# PASSAGE
┄┄┄┄┄┄┄┄┄┄

# Bayre tree and shrub for fleas



## will fernandez (May 17, 2006)

Anybody use tree and shrub on their dogs instead of advantix


----------



## Bob Scott (Mar 30, 2006)

I had good luck using walnut leaves in a dog house some yrs ago. I got that trick from my farmer grandad that commented that cattle grazed in a walnut grove had fewer ticks and other biting bugs. 
This was an outside dog so the green stain on his coat didn't bother me. :lol:


----------



## will fernandez (May 17, 2006)

I was thinking more of the insecticide they sell at feed and seeds..made by bayer and has the same active ingredient at the same percentage as advantix....also made by other companies....the savings are tremendous....feed shop owner told mr she has been doing it for years...


----------



## Bob Scott (Mar 30, 2006)

Ahh, now I understand! 
I use a Bayre insecticide in my wood shop for ant problems but I never though about using it for the dogs.
I used to use a 1% malathyon for fleas aka my vet but I'm not sure if it's still in the"safe" category today. This goes back some 35-40 yrs ago.


----------



## Maren Bell Jones (Jun 7, 2006)

I am not a fan of K9 Advantix period (can be lethal to cats and permethrin is a known endocrine disruptor). I am hearing anecdotally about its effects on male animals and semen quality and have seen it in person when used on rams. It trashes their semen in just a few days. 

And if you don't get the dose right and overdose them or they have a reaction even at normal doses, you have no recourse except a large vet bill because it is totally off label. Long story short, a friend of mine with a collie had a severe moxidectin (in Advantage Multi) reaction, even though the dog had been on Heartgard, Trifexis, and Interceptor previously and had done just fine. The dog presented to me blind, staggering that progressed to inability to rise at all, extremely anxious that progressed to being mentally obtunded, hypersalivating, hyperventilating, and tremors in the head and extremities. It cost me (not the owner's cost, but *my* cost) over $700 and 4 days straight of intensive treatment from me and nursing care from the owner. I was able to submit a claim to Bayer (who makes Advantage Multi) so I will be at least partially to fully compensated for this and she did not have to really pay for anything. Fortunately the dog pulled through after responding to treatment. 

If the owner would have just used Cydectin cattle pour on (which uses moxidectin) from the local feed store and had taken the dog to an intensive and critical care type hospital, it would have likely cost her well over a thousand dollars. So be careful of pennywise and pound foolish...no one ever has a problem for years...until they do. And then it can really suck. [-(


----------



## Britney Pelletier (Mar 5, 2009)

Maren Bell Jones said:


> So be careful of pennywise and pound foolish...no one ever has a problem for years...until they do. And then it can really suck. [-(


Agreed!

despite how tempting it can be at times :-\"


----------

┄┄┄┄┄┄┄┄┄┄

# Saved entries
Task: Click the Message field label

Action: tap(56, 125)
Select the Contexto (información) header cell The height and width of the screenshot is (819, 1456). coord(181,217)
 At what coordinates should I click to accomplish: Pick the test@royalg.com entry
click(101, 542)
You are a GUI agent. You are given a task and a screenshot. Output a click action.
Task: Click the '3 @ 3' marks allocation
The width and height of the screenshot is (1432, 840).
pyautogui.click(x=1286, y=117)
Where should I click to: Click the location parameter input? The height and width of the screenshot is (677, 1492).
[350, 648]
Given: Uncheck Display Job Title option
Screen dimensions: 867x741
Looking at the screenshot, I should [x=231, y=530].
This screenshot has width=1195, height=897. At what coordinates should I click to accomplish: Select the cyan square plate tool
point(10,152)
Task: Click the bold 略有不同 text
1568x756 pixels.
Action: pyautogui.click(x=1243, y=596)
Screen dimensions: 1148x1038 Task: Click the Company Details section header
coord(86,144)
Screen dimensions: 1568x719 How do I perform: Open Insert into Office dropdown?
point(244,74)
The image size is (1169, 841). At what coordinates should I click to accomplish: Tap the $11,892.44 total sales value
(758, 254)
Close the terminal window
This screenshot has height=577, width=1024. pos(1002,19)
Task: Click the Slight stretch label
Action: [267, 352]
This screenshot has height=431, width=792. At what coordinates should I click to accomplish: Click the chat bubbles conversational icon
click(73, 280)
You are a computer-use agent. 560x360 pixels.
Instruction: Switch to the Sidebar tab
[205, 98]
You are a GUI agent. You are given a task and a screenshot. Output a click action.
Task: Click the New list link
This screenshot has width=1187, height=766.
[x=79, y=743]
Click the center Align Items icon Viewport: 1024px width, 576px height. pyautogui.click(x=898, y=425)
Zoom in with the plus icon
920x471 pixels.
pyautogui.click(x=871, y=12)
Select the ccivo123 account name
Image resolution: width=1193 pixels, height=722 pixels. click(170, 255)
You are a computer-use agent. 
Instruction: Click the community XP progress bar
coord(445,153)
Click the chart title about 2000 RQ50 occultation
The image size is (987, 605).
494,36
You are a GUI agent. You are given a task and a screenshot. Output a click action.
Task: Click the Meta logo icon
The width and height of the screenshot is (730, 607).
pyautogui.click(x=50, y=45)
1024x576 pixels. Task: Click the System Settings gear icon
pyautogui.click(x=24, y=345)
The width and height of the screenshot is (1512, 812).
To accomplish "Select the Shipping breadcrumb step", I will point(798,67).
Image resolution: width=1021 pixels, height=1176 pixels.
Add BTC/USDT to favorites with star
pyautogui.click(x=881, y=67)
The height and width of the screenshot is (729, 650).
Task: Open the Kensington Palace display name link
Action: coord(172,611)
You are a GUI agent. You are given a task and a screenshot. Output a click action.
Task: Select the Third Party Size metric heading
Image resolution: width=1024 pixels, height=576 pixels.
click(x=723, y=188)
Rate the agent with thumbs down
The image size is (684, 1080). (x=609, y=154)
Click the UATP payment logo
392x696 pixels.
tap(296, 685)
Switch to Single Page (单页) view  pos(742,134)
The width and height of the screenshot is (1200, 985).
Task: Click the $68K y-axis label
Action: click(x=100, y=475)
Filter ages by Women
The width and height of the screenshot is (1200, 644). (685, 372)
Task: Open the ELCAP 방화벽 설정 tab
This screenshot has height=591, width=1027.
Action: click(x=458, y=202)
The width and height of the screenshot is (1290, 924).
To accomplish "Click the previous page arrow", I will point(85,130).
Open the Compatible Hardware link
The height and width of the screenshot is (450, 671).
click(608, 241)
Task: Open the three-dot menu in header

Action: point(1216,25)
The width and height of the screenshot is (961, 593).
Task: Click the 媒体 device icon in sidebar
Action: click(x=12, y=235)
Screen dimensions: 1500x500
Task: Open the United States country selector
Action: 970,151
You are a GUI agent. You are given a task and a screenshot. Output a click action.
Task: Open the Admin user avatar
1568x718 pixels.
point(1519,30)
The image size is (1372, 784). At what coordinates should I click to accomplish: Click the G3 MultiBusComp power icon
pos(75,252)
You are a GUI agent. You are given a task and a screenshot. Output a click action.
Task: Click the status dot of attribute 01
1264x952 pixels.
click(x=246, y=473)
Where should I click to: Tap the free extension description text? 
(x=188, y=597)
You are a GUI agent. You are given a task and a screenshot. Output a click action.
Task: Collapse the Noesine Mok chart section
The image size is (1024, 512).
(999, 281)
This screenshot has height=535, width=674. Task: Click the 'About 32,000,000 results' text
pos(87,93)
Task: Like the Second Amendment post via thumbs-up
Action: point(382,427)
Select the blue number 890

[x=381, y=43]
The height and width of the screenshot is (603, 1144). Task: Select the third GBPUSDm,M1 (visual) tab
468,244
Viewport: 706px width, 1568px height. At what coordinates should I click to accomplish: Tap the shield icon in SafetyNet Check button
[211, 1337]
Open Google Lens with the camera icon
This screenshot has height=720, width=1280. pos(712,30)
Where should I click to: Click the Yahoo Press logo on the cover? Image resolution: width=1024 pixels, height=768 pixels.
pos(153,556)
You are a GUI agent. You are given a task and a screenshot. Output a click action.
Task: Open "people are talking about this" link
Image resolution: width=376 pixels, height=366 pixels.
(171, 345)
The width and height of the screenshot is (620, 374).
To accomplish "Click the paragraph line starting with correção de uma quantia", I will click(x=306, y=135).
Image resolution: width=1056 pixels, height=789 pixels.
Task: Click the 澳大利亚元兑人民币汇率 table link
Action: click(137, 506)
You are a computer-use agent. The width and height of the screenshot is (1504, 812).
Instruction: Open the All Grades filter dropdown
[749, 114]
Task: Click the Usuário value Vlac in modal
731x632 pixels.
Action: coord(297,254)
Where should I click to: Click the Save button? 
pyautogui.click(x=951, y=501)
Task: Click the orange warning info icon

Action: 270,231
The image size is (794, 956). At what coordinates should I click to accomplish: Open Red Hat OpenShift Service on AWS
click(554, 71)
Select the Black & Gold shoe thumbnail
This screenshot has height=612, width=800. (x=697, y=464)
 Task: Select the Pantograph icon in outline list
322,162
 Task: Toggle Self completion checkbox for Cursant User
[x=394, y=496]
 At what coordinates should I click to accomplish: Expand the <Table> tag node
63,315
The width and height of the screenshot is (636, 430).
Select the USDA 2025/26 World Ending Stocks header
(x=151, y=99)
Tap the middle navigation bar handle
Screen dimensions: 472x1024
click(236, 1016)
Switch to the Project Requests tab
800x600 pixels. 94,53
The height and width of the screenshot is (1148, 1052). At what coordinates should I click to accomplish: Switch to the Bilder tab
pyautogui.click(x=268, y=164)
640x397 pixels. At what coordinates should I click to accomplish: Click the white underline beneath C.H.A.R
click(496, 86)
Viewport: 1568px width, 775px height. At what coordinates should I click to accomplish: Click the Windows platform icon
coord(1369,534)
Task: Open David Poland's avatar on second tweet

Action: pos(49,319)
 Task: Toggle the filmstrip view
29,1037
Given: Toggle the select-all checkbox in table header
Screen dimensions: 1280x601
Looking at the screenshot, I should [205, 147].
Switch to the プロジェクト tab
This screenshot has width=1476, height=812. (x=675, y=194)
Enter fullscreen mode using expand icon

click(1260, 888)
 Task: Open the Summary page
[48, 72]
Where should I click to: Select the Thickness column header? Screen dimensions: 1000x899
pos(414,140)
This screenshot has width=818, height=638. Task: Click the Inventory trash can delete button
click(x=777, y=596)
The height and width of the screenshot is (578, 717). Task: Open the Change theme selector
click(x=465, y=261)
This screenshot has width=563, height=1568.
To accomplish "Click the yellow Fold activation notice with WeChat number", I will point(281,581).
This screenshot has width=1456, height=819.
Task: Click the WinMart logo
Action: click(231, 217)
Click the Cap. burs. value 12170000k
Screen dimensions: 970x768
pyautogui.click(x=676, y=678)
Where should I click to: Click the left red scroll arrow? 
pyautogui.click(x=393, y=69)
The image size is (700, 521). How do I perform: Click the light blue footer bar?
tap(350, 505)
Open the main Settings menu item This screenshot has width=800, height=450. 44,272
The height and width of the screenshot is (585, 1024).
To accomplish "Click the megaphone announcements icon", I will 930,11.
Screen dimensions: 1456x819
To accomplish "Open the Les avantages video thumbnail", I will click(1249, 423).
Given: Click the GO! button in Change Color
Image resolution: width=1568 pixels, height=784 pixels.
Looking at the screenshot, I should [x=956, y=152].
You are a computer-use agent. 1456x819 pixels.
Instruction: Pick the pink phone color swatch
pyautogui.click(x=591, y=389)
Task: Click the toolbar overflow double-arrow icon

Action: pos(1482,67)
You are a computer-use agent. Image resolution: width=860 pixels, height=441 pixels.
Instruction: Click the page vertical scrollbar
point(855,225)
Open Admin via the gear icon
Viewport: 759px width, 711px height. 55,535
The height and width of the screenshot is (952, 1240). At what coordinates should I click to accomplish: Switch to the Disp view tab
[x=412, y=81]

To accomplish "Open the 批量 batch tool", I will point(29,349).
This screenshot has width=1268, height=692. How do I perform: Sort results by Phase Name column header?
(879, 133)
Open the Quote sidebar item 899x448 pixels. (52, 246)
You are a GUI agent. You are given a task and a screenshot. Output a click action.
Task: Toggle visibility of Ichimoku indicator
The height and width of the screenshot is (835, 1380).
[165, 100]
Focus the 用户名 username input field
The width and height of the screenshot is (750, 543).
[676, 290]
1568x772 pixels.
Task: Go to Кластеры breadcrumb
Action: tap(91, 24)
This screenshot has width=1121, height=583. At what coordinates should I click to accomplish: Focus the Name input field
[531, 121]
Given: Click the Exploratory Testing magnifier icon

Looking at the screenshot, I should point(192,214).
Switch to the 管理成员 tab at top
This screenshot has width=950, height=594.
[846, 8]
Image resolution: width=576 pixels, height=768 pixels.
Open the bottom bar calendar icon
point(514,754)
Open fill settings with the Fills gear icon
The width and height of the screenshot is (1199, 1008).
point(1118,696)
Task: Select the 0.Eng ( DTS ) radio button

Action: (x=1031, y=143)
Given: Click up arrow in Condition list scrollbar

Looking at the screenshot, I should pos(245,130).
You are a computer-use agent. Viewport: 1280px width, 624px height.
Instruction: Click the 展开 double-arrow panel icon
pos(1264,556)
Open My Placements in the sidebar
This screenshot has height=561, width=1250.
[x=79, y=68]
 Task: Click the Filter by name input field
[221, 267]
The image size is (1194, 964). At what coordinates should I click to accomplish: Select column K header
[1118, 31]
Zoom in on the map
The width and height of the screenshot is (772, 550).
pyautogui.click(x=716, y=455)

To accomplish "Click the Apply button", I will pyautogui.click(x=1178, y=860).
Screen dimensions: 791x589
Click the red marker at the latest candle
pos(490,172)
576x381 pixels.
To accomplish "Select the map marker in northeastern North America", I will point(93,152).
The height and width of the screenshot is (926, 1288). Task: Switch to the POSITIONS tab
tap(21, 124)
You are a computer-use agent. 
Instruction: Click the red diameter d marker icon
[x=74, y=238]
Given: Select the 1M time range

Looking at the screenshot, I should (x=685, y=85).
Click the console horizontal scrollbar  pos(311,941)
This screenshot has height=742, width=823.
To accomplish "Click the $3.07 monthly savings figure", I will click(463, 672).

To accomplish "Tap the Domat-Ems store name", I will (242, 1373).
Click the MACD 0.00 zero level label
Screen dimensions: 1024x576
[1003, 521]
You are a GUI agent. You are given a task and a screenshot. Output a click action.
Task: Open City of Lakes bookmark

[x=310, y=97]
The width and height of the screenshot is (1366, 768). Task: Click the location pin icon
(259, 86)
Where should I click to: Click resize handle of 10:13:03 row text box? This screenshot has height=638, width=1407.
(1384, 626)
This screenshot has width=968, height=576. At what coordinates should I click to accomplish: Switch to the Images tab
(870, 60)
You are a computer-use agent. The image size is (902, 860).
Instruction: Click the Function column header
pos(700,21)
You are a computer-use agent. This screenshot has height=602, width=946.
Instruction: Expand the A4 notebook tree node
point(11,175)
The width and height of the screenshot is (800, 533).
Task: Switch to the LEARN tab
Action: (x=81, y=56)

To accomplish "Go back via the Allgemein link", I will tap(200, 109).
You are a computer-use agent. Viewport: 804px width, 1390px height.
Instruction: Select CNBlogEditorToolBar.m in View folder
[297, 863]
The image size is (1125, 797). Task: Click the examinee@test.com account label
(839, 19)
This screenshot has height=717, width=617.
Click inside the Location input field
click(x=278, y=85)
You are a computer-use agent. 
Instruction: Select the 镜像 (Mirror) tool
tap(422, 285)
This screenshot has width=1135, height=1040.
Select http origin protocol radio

┄┄┄┄┄┄┄┄┄┄

# EXERCISE INSTRUCTIONS
Beginning at the words "This was an" and stopping after "it for years...", reproduce the flea-treatment thread and swap "tremendous" for "considerable".

# RESULT OF THE EXERCISE
This was an outside dog so the green stain on his coat didn't bother me. :lol:


----------



## will fernandez (May 17, 2006)

I was thinking more of the insecticide they sell at feed and seeds..made by bayer and has the same active ingredient at the same percentage as advantix....also made by other companies....the savings are considerable....feed shop owner told mr she has been doing it for years...